Last week I went on a gorgeous scenic train ride through the Canadian Rockies. We were pretty much entranced by the scenery, which only got better with each mile.

A couple seated near us took it in differently. In their 30s, they each spent about 50% of their time reading a Kindle (latest model, her), or an iPhone kindle book or iPhone game (him).  Another 25% of their time was spent sleeping.  The remaining 25% was jumping up with their (very cool hi-powered) cameras and going to the open-air platform to snap a few pics, to then return to their digital or somnolent worlds.

I felt myself feeling judgmental, which of course is my problem, not theirs. At least I didn’t say anything. But in the end, it got me curious.

Who does that?
From the BBC comes a possible answer.
A study reported in the British Proceedings of the National Academy of Sciences, and reported in the BBC News Blog suggests that three skills are critical for successful multi-tasking. They are:

·        Paying attention and screening out irrelevant information

·        Organizing working memory

·        Ability to switch tasks.

The study identified two groups of people: multitaskers, and non-multitaskers, and applied a classic psychological test of each skill to each group. In each case, the non-multitaskers out-performed the multitaskers. 

Say the study’s authors: 
"The shocking discovery of this research is that [high multitaskers] are lousy at everything that’s necessary for multitasking," Professor Nass said.
"The irony here is that when you ask the low multitaskers, they all think they’re much worse at multitasking and the high multitaskers think they’re gifted at it."
Several of the commenters on the blogpost insist either that they themselves are excellent multitaskers, or that the tests selected do not in fact test for multi-tasking. Me, I’m inclined to go with the authors.

The study authors themselves suggest that the remaining “pressing question” is whether multitasking degrades skills, or people with degraded skills are drawn to multitasking. Me, I figure it’s a classic predisposition-plus-opportunity thing, not unlike alcoholism or a bad sense of humor.

I hypothesize that playing an iPhone game while travelling through the Canadian Rockies on a sight-seeing train probably qualifies as multi-tasking. While I couldn’t judge how well they were doing in the digital world, I suggest they were doing badly at noticing the analog world, and their switching appeared pretty clumsy.  As to sleeping: hey, what do I know what their nights were like?
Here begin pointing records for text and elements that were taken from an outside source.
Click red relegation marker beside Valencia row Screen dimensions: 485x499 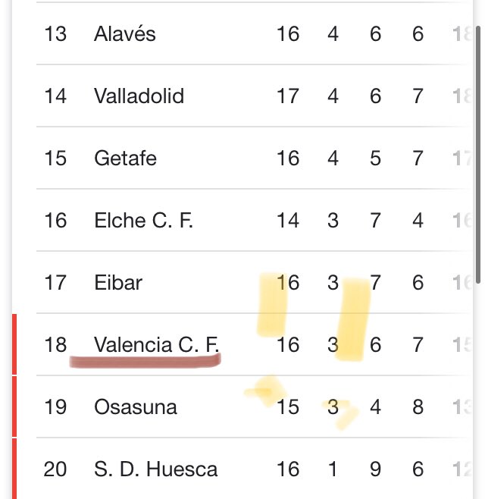pos(14,345)
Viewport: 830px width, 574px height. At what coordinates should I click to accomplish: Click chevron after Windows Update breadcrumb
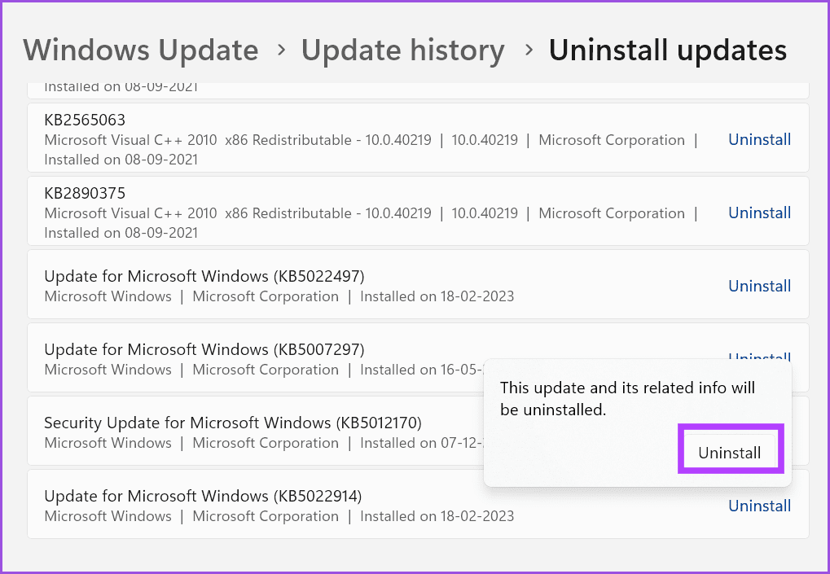coord(281,50)

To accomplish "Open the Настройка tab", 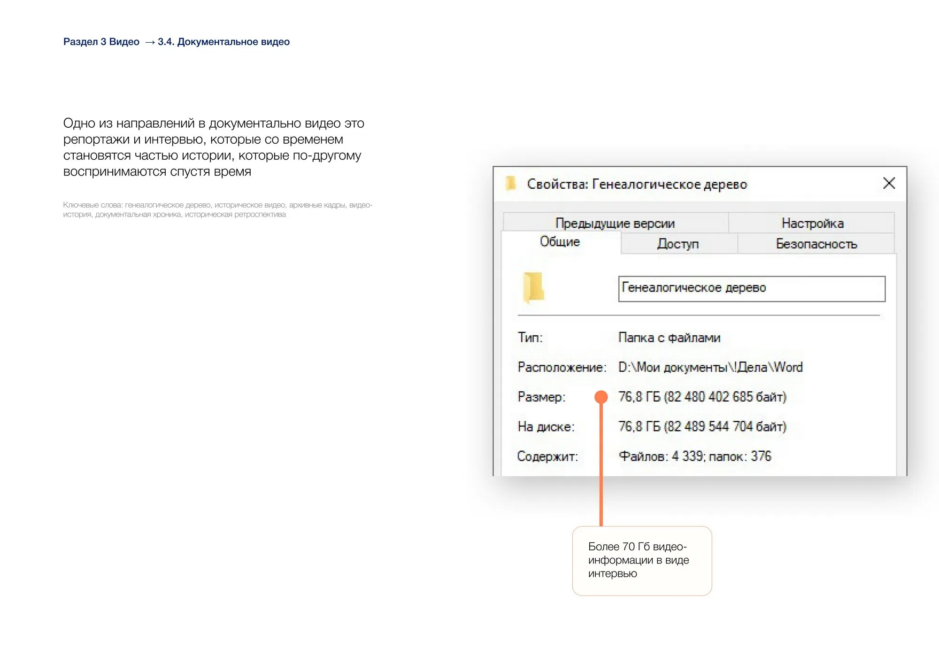I will (812, 223).
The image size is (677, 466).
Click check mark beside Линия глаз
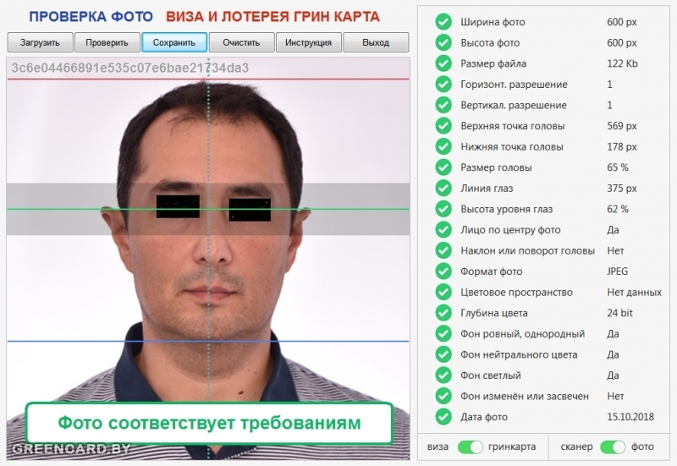click(x=443, y=188)
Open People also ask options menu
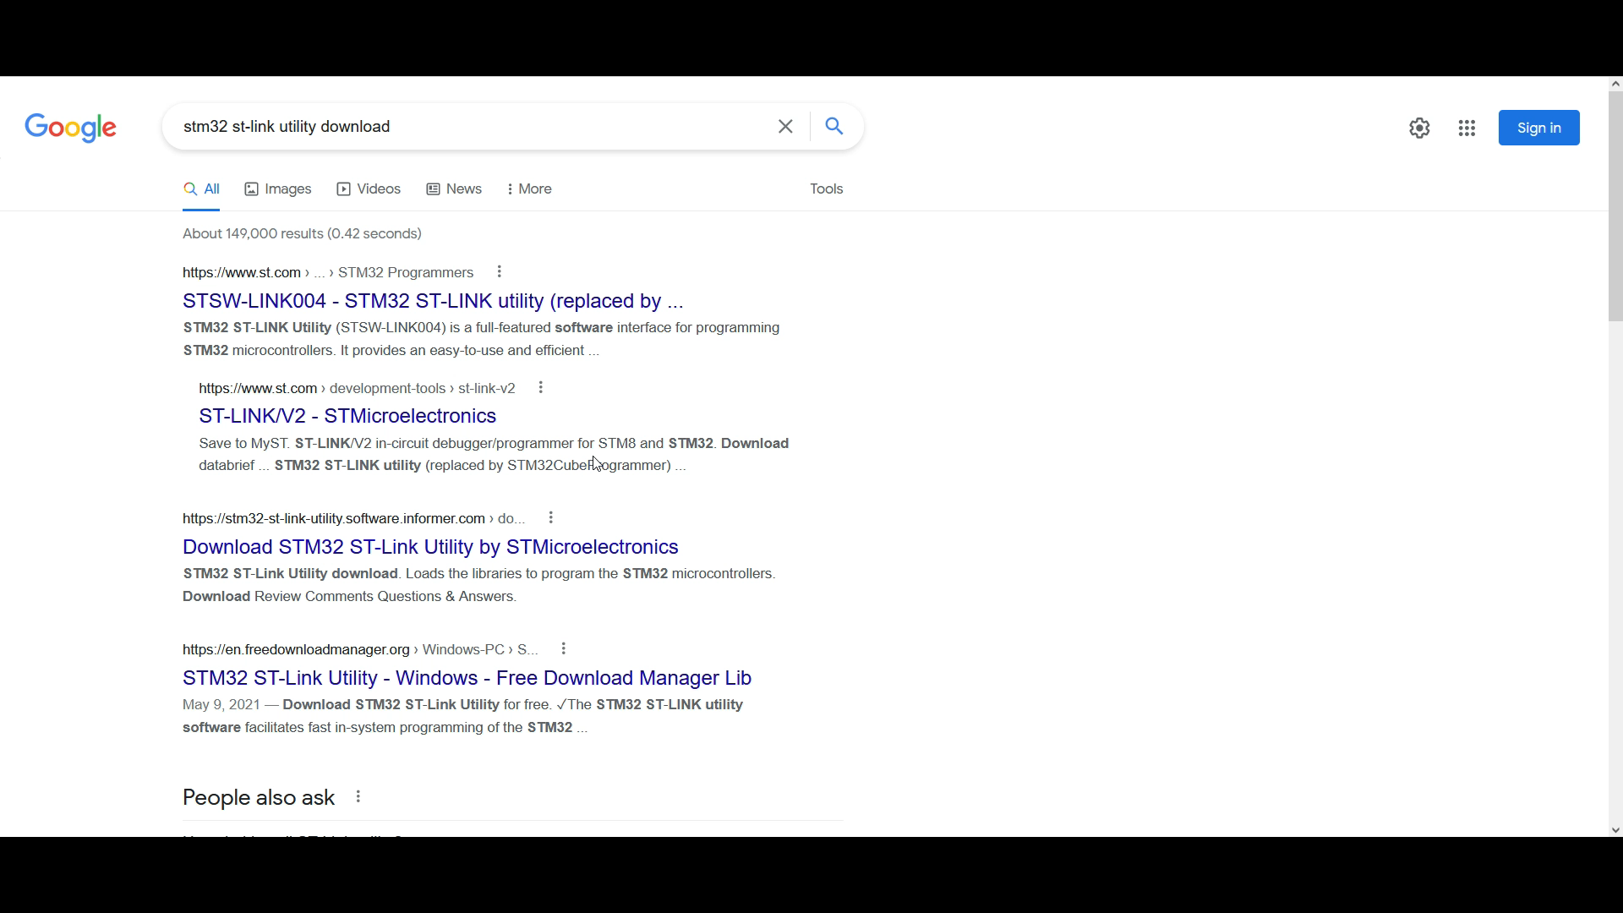Viewport: 1623px width, 913px height. 358,797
Maybe they were massively jet-lagged.

But enough about others. I wrote the first paragraph of this blogpost watching a re-run of Two and a Half Men, one I’ve probably seen twice before. And I stopped in the middle to upgrade to Snow Leopard. Plus I like my coffee a lot, and like to claim it keeps me sharp, though I’m increasingly doubting that. So I’m not exactly pure snow here.

Plus, it’s not a value thing. There are a lot of things in this world that require being good at multi-tasking. More than in the past. The ability to focus and concentrate may still be critical to some things, but probably not as many, proportionately, as in the past.

But I do think focus and mindfulness and paying attention are critical to trust. Trust may be more rare, less frequently required, than in the past; but the nature of its requirements haven’t changed.

Maybe the big question is: can we switch gears between multi-task mode and single-minded focus mode? Is there a flip-switch move we can make, an exercise we can conduct, that will let us enter the other realm?

Judging from the couple next to us, it’s doubtful. Their social interaction, unlike most on the train, was pretty much nil, even with each other. And judging from my own experience, changing habits is awfully, awfully hard.

It takes a lot of focus to be able to multi-process, especially since multi-processing degrades the ability to focus.